■ RECORDS FOR THE EXERCISE ■

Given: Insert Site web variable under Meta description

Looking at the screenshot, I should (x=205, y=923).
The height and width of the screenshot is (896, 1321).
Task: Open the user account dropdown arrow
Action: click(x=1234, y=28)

■ WHAT YOU WILL DO ■
Rewrite all the records above as a numbered list, omitting any blank lines.

■ SOLUTION TO THE EXERCISE ■
1. Given: Insert Site web variable under Meta description
2. Looking at the screenshot, I should (x=205, y=923).
3. The height and width of the screenshot is (896, 1321).
4. Task: Open the user account dropdown arrow
5. Action: click(x=1234, y=28)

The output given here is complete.